Page MenuHomePhabricator

Clean up failure ratio monitoring and set up an alarm when it goes more than a certain threshold
Closed, ResolvedPublic

Description

See Incident report

We want to alert when the proportion of revisions that cannot be scored for a wiki rises above a certain threshold.

Event Timeline

Restricted Application added a subscriber: Aklapper. · View Herald Transcript
Halfak triaged this task as High priority.Feb 16 2017, 3:58 PM
Halfak moved this task from Unsorted to Maintenance/cleanup on the Machine-Learning-Team board.

Added a group for scoring platform team: https://grafana-admin.wikimedia.org/alerting/notification/5/edit
Then added an alert when average of five minutes is above 10%, https://grafana.wikimedia.org/dashboard/db/ores-extension?orgId=1

It should be enough for now but I'm not sure if the whole grafana alert system works or not. @Krinkle does it work? The "Send Test" button gives error to me "SMTP not set".

@Ladsgroup Grafana does not have outgoing E-mail configured. Instead of maintaining a separate list of contact groups and protocols for Grafana, it was decided to re-use the existing Icinga infrastructure for this.

See https://wikitech.wikimedia.org/wiki/Grafana.wikimedia.org#Alerts_(with_notifications_via_Icinga) for more information.

Short story: Alerts can be fully configured and maintained within Grafana. The only thing needed elsewhere is a one line configuration change (in Puppet) to enable Icinga alerts for a particular dashboard. Only the dashboard name and Icinga contact group name need to be specified. The rest remains dynamic and within Grafana only (including the individual alert names and their underlying queries etc.)

As for whether it works, I'd say yes. Performance Team regularly gets alert e-mails from its various dashboards. And I assume that after @Halfak (Thank you!) wrote the above docs, that it worked.

Thanks for the help. I will make the patches for that.

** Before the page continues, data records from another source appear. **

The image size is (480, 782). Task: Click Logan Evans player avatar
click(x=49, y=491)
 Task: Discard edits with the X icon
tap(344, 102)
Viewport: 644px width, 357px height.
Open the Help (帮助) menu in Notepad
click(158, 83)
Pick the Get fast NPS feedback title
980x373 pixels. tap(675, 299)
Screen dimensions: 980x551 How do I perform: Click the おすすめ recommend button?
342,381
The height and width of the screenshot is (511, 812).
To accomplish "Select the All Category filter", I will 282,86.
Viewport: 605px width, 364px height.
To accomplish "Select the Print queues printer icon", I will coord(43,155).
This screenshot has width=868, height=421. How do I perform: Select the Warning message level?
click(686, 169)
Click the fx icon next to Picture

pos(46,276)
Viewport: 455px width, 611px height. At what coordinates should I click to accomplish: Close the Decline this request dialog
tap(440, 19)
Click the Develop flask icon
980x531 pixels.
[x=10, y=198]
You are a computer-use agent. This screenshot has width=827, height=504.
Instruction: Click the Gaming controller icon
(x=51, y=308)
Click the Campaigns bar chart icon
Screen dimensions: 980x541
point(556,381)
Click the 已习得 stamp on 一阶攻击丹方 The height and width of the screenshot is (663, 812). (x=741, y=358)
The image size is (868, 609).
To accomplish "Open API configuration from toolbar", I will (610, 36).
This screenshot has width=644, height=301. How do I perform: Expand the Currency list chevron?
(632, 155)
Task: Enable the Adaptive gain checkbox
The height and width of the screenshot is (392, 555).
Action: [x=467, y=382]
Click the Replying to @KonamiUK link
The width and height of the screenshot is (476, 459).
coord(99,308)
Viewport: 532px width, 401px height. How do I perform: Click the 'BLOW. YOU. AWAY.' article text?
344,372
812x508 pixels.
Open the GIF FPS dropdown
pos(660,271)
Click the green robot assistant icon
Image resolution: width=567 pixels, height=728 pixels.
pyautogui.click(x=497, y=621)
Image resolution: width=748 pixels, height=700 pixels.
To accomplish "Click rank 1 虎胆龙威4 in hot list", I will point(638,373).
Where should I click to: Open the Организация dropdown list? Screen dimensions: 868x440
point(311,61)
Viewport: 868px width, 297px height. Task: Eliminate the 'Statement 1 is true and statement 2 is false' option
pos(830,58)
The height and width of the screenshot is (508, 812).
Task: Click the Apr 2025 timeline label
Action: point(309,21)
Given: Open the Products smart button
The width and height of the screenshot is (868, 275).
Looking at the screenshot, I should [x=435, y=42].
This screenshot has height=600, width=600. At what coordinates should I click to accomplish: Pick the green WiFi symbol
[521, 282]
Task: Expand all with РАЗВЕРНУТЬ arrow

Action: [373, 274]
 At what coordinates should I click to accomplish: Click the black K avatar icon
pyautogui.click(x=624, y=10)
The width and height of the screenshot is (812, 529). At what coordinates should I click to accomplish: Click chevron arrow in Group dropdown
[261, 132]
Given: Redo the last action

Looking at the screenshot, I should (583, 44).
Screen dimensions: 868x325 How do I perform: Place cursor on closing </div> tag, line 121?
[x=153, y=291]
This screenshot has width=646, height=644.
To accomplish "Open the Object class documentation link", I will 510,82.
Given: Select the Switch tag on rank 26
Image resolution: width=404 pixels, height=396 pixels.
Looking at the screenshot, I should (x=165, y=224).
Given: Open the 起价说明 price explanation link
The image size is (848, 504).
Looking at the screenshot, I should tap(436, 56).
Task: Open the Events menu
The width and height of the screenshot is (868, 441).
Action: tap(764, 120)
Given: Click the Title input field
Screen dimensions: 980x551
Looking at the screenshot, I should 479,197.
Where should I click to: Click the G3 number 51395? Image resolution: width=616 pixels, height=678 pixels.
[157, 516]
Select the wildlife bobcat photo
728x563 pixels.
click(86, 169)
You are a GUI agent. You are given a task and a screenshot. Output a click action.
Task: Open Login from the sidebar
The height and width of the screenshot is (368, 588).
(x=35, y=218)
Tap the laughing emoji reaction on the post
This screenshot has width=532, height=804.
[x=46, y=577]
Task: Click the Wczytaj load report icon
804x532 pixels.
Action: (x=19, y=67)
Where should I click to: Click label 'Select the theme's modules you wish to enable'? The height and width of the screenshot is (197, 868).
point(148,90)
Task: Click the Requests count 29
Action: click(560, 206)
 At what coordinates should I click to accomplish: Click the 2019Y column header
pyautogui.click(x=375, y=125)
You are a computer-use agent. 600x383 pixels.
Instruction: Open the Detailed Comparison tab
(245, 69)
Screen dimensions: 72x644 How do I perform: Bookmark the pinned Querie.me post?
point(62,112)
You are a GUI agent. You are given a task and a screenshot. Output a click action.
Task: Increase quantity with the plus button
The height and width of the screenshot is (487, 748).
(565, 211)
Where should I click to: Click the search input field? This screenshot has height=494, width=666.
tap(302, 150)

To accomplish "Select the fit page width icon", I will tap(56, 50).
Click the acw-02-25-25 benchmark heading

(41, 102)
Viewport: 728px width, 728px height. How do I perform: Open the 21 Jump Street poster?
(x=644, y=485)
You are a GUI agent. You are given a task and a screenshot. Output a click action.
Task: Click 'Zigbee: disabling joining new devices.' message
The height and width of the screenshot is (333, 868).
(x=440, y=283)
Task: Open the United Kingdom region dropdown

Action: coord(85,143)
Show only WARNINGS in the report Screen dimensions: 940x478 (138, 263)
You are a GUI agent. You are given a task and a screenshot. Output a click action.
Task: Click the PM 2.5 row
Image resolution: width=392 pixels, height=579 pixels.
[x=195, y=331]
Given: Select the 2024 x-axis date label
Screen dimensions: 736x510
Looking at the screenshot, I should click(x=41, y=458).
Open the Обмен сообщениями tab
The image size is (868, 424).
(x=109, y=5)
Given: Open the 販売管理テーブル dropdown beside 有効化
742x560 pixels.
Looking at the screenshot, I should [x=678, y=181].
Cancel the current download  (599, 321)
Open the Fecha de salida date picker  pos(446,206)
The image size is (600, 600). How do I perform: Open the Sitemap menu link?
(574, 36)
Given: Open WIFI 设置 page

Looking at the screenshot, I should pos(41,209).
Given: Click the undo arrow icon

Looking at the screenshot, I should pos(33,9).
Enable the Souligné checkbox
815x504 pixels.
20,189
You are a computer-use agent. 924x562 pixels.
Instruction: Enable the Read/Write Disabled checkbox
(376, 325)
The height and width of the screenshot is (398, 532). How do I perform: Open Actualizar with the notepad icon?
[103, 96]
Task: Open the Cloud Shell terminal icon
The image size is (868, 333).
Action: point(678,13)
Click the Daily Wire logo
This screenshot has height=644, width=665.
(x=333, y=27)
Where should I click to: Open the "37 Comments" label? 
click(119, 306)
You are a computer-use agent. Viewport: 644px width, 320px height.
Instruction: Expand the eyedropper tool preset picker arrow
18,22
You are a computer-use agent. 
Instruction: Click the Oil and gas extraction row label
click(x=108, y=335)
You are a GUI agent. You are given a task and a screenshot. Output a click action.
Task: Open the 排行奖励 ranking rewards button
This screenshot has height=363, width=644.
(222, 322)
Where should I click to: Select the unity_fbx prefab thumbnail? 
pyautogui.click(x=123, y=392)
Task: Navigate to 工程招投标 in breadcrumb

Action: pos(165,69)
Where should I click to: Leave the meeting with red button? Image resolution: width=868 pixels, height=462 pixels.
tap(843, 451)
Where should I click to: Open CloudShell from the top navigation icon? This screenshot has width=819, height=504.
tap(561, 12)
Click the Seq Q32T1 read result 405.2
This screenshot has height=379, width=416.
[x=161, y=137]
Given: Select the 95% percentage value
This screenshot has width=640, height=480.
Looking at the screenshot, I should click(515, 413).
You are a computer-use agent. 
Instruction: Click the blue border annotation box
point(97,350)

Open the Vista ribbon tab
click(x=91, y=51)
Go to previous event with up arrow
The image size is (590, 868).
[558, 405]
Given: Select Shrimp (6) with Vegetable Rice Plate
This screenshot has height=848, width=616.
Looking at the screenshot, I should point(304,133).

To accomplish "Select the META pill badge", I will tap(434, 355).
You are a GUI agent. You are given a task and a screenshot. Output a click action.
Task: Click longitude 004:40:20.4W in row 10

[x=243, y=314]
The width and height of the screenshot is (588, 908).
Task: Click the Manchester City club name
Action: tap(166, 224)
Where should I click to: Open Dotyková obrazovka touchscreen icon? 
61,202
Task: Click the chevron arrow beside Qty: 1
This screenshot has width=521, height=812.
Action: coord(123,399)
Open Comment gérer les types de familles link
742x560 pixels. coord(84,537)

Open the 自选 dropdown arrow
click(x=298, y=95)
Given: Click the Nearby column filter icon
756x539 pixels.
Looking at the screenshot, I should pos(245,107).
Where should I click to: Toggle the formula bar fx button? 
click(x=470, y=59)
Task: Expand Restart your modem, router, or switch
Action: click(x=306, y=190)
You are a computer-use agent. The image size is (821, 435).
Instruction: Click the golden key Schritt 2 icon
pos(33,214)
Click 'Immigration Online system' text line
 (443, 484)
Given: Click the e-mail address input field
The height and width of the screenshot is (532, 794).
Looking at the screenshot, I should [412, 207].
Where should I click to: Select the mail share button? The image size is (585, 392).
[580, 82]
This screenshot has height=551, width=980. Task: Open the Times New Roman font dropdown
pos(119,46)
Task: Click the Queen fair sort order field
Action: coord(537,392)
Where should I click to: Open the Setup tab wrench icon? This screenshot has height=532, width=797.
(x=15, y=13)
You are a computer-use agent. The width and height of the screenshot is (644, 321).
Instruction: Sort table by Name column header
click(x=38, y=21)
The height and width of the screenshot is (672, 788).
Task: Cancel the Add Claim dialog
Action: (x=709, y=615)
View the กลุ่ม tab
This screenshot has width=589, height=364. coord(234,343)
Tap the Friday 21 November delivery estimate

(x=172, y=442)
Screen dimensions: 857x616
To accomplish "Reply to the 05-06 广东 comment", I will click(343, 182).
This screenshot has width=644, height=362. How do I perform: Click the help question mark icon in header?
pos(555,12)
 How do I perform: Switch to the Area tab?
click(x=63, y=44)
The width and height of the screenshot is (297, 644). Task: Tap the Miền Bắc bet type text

Change 399109 had a related patch set uploaded (by Ladsgroup; owner: Amir Sarabadani):
[operations/puppet@production] icinga: Add scoring-team for alerts of ores-extension

https://gerrit.wikimedia.org/r/399109

Change 399109 merged by Dzahn:
[operations/puppet@production] icinga: Add scoring-team for alerts of ores-extension

https://gerrit.wikimedia.org/r/399109

Everything seems fine now, I wish we could build similar screaming system for beta cluster as well but all metrics are dead there: https://grafana-labs.wikimedia.org/dashboard/db/ores-extension?orgId=1 https://grafana-labs.wikimedia.org/dashboard/db/ores-beta-cluster?orgId=1&from=now-7d&to=now
Will look into this later on.